The reasons for lax enforcement are varied, but they surely include the fallout from the sexual revolution and the children's rights movement. As a society, we have come to accept the notion that even young teenagers are engaging in consensual sex. While there may be some tawdry publicity when a high profile entertainer like Woody Allen or Kelsey Grammar is accused of sex with a teenager, generally the issue is ignored.

But the issue cannot be ignored. "Welfare reform, sex education and teen pregnancy prevention programs and welfare reform are doomed to failure when they ignore the prevalence of adult-teen sex." Education about the problem and enforcement of statutory rape laws would substantially reduce the number of unwed teens.

We must honor and promote strong marriages.

Now I would like to propose additional solutions to the problem of family breakdown. First, we must teach marriage principles. Marriages are falling apart and other marriages never begin as sexual partners choose to live together rather than get married. Churches and Christian organizations must teach marriage principles so that marriages will last. Once built on commitment, today's marriages are a contract: as long as love shall last. Sound, biblical education is necessary to put marriages back on a firm foundation.
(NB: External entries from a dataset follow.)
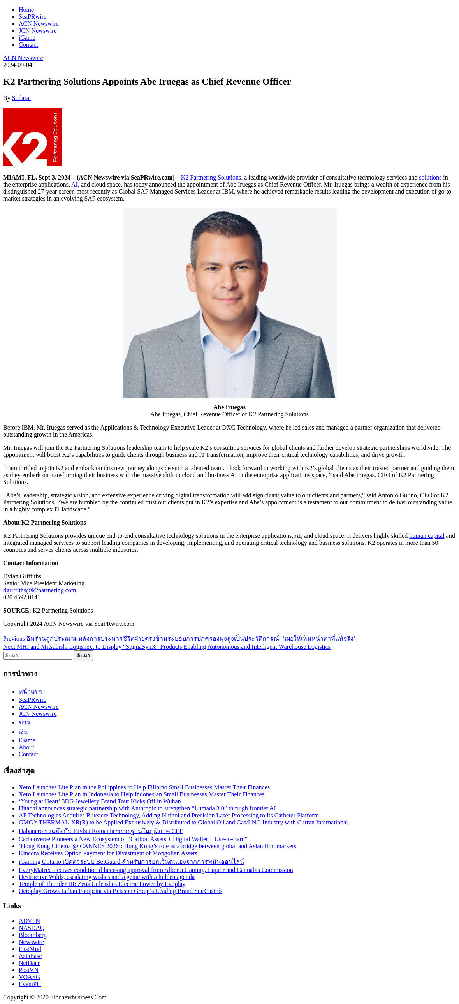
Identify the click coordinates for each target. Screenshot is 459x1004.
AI (74, 184)
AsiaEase (30, 956)
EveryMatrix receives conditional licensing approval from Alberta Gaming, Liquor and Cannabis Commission (156, 870)
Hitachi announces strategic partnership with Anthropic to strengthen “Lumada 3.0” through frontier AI (147, 808)
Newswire (31, 942)
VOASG (29, 977)
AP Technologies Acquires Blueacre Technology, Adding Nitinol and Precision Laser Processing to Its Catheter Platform (169, 815)
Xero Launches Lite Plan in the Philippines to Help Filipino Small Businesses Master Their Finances (144, 787)
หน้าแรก (30, 691)
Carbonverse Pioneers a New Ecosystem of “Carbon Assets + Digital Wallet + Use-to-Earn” (133, 839)
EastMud (30, 949)
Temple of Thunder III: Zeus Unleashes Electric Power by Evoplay (102, 884)
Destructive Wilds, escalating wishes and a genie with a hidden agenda (107, 877)
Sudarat (21, 98)
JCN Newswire (37, 30)
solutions (430, 177)
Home (26, 9)
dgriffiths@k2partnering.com (39, 590)
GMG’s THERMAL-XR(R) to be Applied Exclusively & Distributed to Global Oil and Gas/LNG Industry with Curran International (183, 822)
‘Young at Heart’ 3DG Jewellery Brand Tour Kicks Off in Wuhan (100, 801)
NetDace (29, 963)
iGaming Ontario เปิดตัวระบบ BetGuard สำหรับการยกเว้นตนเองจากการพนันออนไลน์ (131, 861)
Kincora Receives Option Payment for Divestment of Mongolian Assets (108, 853)
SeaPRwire (32, 16)
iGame (27, 37)
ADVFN (29, 921)
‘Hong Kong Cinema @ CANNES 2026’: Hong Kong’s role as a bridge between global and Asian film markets (157, 846)
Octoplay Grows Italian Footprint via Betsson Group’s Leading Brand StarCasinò (120, 891)
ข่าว (24, 722)
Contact (28, 44)
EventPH (30, 984)
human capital (426, 535)
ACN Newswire (39, 23)
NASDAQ (32, 928)
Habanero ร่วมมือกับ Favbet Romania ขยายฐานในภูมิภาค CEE (101, 831)
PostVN (29, 970)
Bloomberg (33, 935)
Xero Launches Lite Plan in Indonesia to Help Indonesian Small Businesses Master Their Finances (141, 794)
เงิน (23, 732)
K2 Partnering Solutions (211, 177)
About (26, 747)
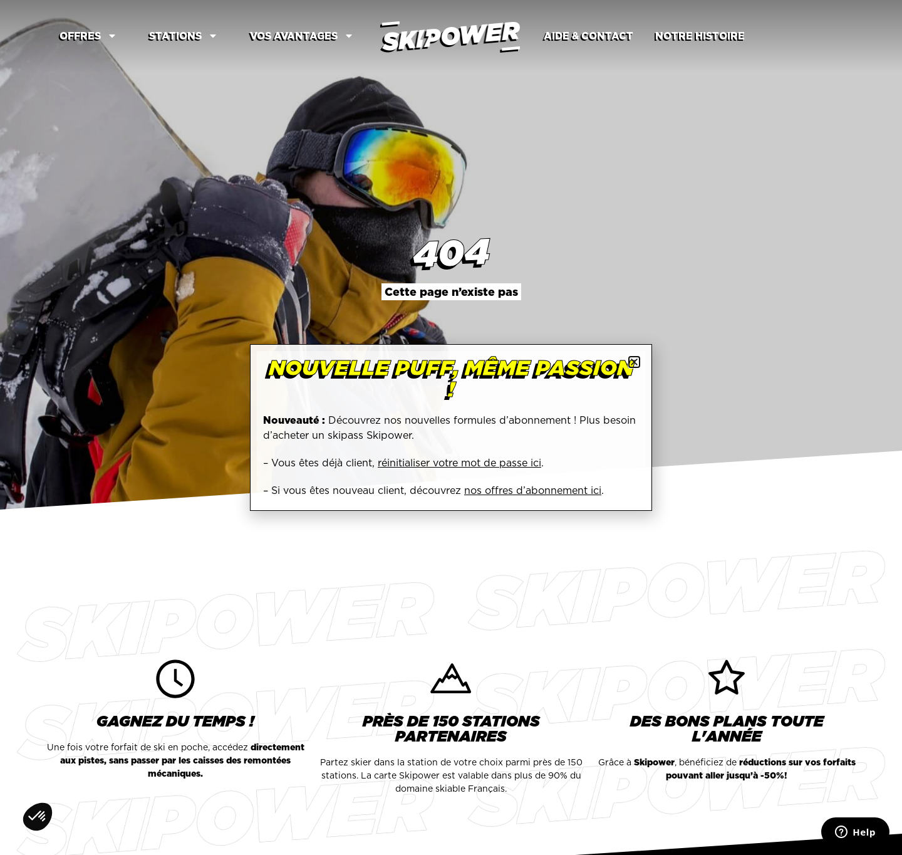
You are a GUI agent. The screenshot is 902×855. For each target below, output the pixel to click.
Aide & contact (588, 35)
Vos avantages (302, 35)
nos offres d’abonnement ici (532, 490)
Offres (88, 35)
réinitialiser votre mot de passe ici (459, 462)
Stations (183, 35)
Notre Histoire (700, 35)
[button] (634, 362)
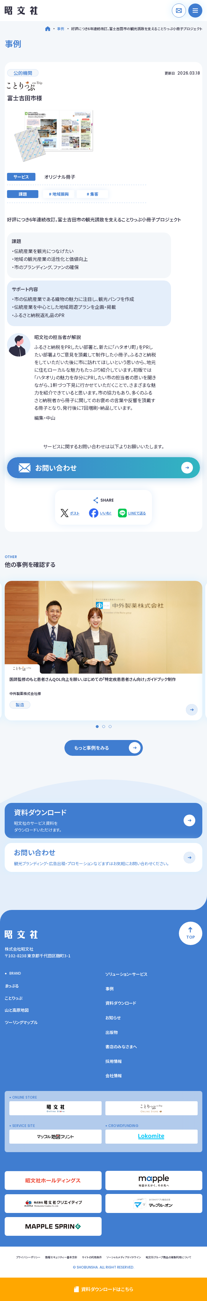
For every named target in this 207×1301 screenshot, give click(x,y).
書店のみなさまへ (121, 1046)
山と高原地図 (17, 1010)
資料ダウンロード (120, 1003)
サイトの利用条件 (92, 1257)
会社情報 (113, 1075)
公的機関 (22, 72)
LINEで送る (137, 513)
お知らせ (113, 1018)
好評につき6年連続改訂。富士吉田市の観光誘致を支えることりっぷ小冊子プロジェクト (136, 28)
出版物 (111, 1032)
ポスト (74, 513)
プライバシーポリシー (28, 1257)
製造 (20, 705)
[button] (97, 726)
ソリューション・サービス (126, 974)
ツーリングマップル (21, 1022)
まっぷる (12, 986)
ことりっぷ (13, 998)
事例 (60, 28)
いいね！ (106, 513)
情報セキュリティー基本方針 (61, 1257)
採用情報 (113, 1061)
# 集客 (92, 194)
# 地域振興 (59, 194)
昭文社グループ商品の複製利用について (168, 1257)
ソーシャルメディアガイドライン (124, 1257)
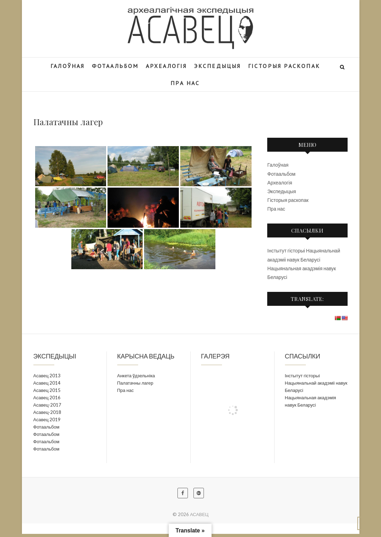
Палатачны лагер (135, 383)
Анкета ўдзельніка (136, 375)
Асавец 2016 (47, 397)
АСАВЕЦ (199, 514)
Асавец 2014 (47, 383)
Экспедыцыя (281, 191)
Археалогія (279, 183)
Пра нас (276, 209)
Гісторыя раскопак (287, 200)
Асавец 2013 (47, 375)
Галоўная (277, 165)
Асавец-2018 (47, 412)
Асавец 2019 (47, 419)
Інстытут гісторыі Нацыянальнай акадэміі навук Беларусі (316, 383)
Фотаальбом (281, 174)
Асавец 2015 (47, 390)
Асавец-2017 (47, 405)
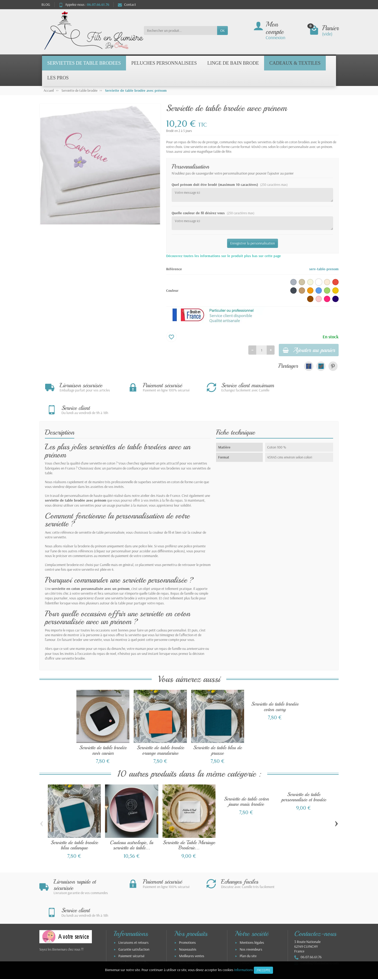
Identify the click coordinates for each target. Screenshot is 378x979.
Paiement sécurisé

Fortunately, a growing number of effective organizations are providing that needed education. Family Life Ministry holds weekend Family Life Conferences through out the country and the world to packed audiences eager to learn more about how to build strong marriages and families. The Marriage Encounter program has been providing the same important teaching in church and retreat settings. And lots and lots of books, tapes, videos, and other seminars are focusing needed attention on the principles that will build strong marriages and allow them to flourish.

We must honor and support fatherhood.

Second, we must emphasize fatherhood. As more and more children grow up in single-parent homes (which are primarily female-headed homes), fathers appear irrelevant and superfluous. Not only are they seen as expendable; they are often seen as part of the problem.

Yet the consequences of fatherless homes is devastating. "More than 70 percent of all juveniles in state reform institutions come from fatherless homes." Children who grow up without fathers are more likely to be involved in criminal behavior because they lack a positive male role model in their lives. Fathers are not irrelevant. They may indeed spell the difference between success and failure for their children.

Often fatherless homes feed the cycle of illegitimacy itself. "Young white women who grow up without a father in the home are more than twice as likely to bear children out of wedlock. And boys living in a single-parent family are twice as likely to father a child out of wedlock as boys from intact homes."

Fortunately, there are many ministries encouraging men to stand with their families. Gatherings like the Promise Keepers conferences nationwide are highly visible symbols of a much greater movement of men (individual churches or parachurch organizations) who have dedicated themselves to running their families on biblical principles. Groups like Mad Dads (Men Against Destruction Defending Against Drugs and Social disorder) have been organized to encourage fathers in high crime urban areas. Especially critical are young urban (often black) youths who do not have strong male role models to emulate. One organizer said, "They saw pimps and hustlers and dope dealers and gang bangers and hypersexual individuals who like to make babies but didn't assume the responsibility of taking care of them--so why should the kids? And so our first goal was just to mobilize strong, black fathers who were drug-free, who were willing to stand up and be role models, giving our kids another group of men they could look at."

Building strong families must include building families with fathers. Fatherlessness is one of the primary causes of social disintegration. Parenting cannot be left to mothers and grandmothers. Fathers are essential.